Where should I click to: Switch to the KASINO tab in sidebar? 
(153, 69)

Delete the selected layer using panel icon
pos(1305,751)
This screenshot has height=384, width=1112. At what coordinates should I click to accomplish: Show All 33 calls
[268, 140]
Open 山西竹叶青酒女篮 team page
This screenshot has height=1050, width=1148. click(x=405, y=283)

* * * * *

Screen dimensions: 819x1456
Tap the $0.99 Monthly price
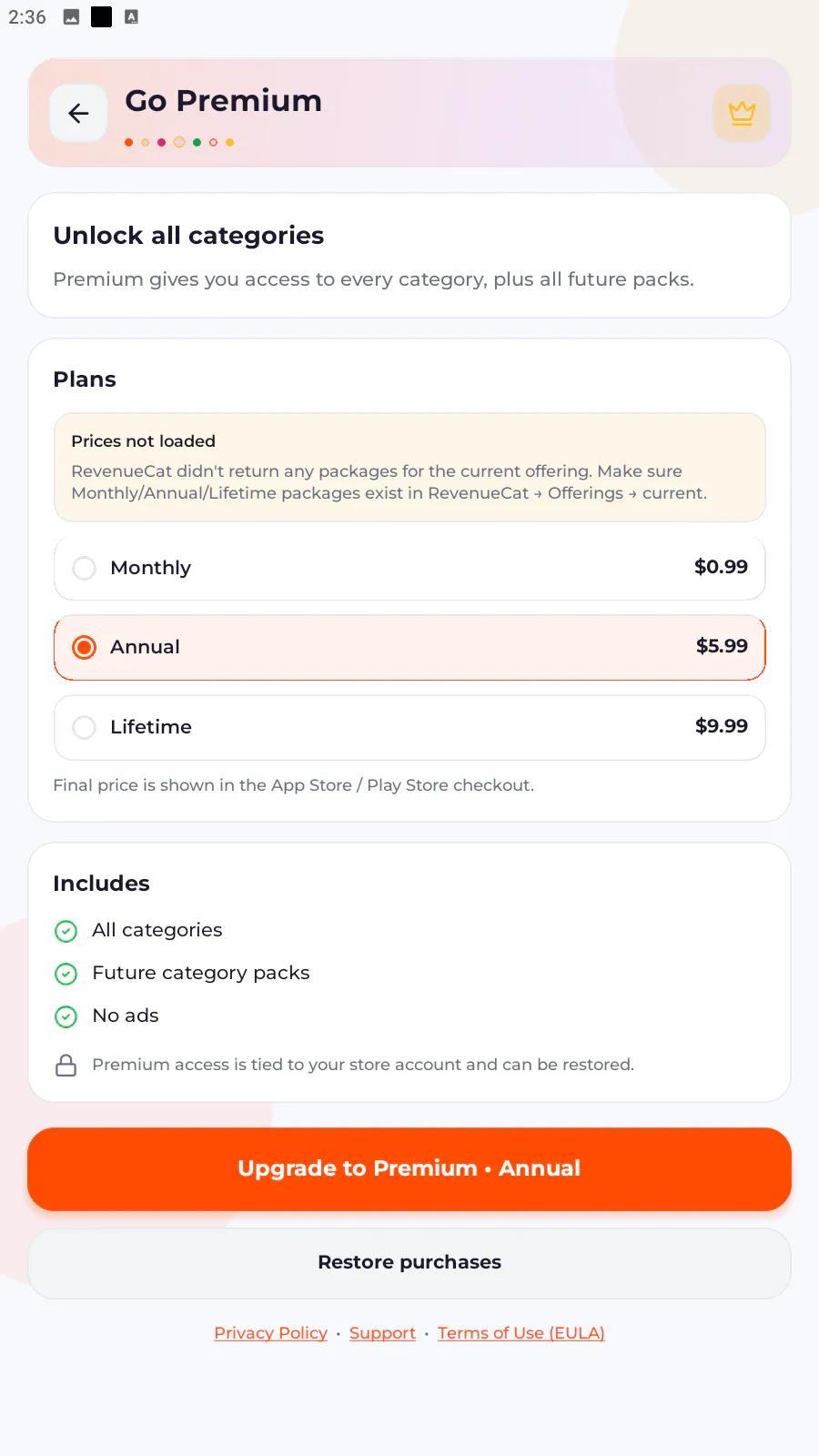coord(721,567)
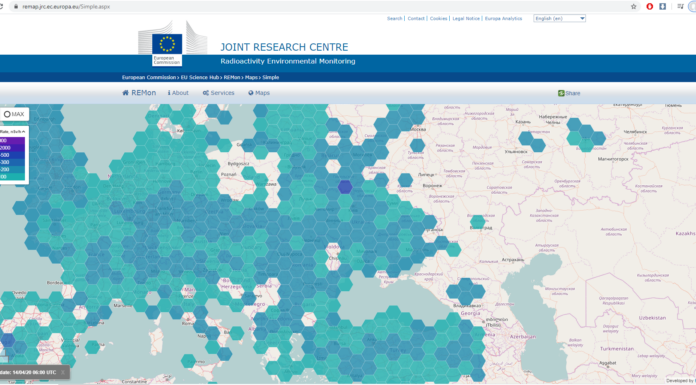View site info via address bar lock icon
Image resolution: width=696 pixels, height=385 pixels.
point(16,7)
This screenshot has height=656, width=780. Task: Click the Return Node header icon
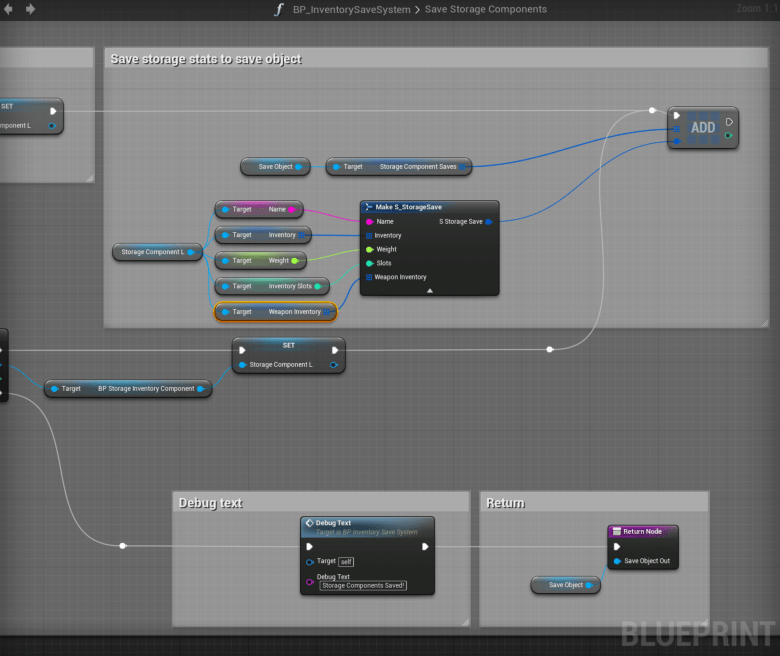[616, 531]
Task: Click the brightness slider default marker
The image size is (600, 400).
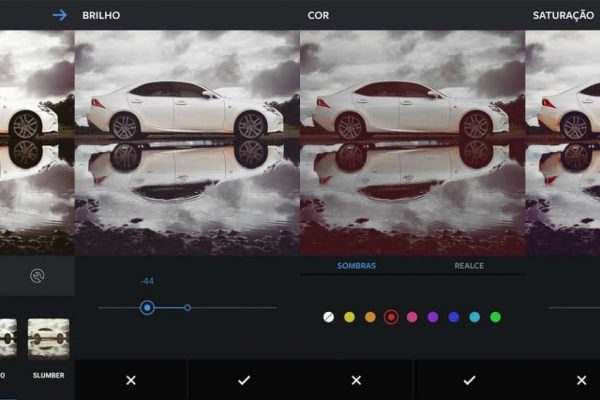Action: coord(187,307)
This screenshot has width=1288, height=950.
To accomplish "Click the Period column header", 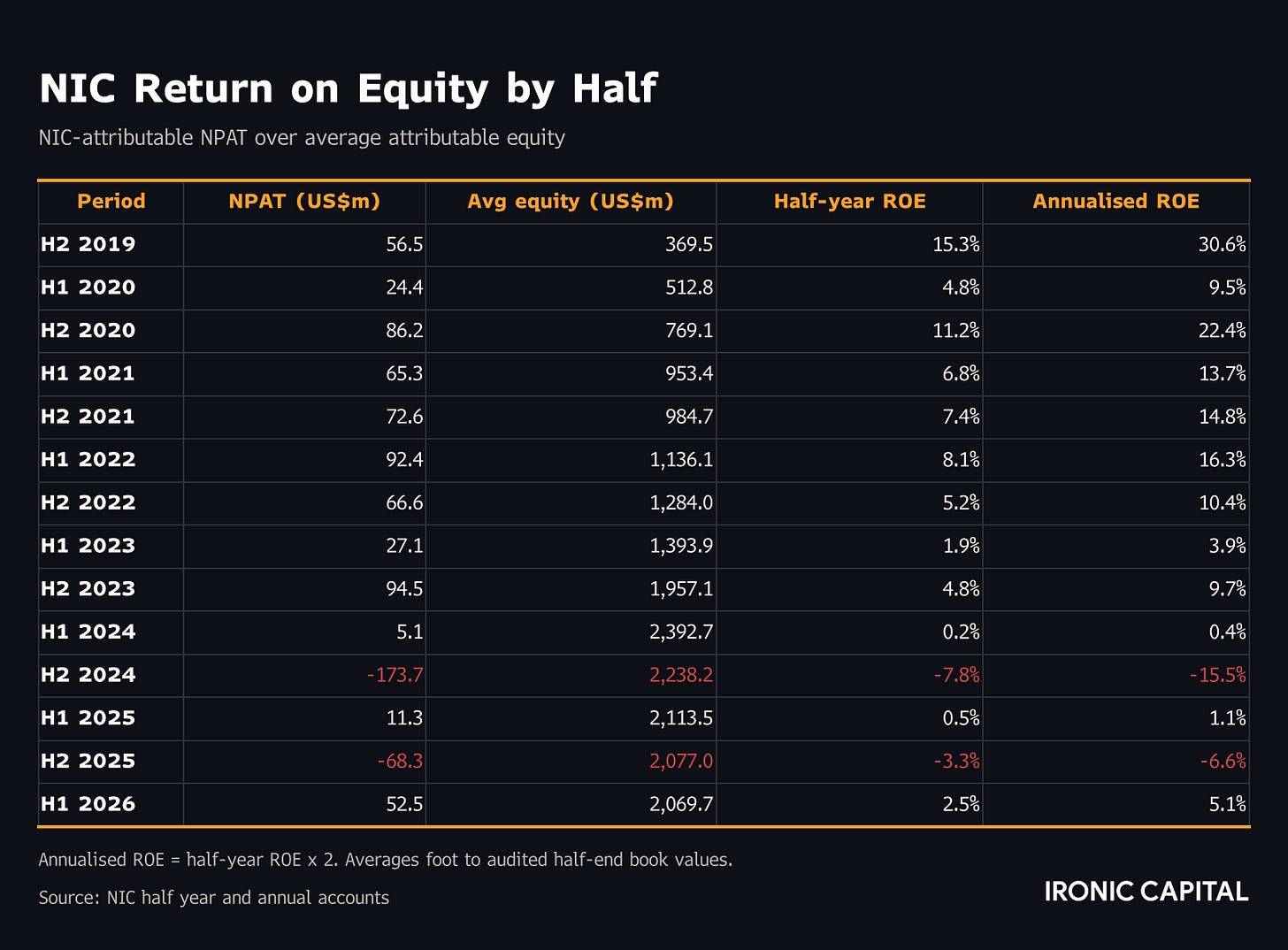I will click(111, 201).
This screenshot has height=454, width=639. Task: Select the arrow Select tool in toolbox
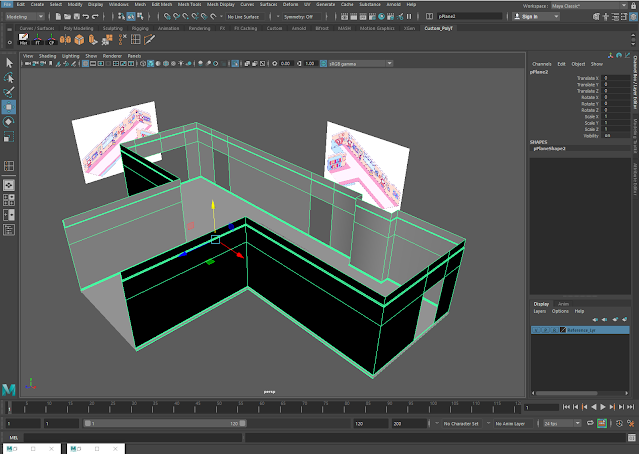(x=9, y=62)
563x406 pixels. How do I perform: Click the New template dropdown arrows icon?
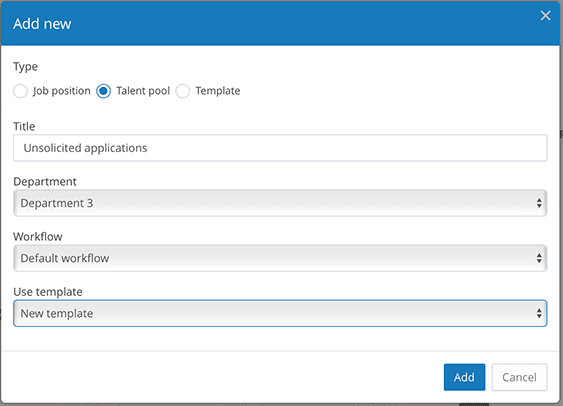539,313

* * * * *

• [REQUIRED ACTION]: Only one stretch of the listing is wanted: the lines starting at the one with "Tap the $0.99 Monthly price" and ending at the one with "Task: Click the brightness", copied exactly and free of pictures.

• [RESPONSE AREA]:
Tap the $0.99 Monthly price
coord(721,567)
View site info via address bar lock icon
Image resolution: width=696 pixels, height=385 pixels.
point(16,7)
This screenshot has height=656, width=780. Task: Click the Return Node header icon
[616, 531]
Task: Click the brightness slider default marker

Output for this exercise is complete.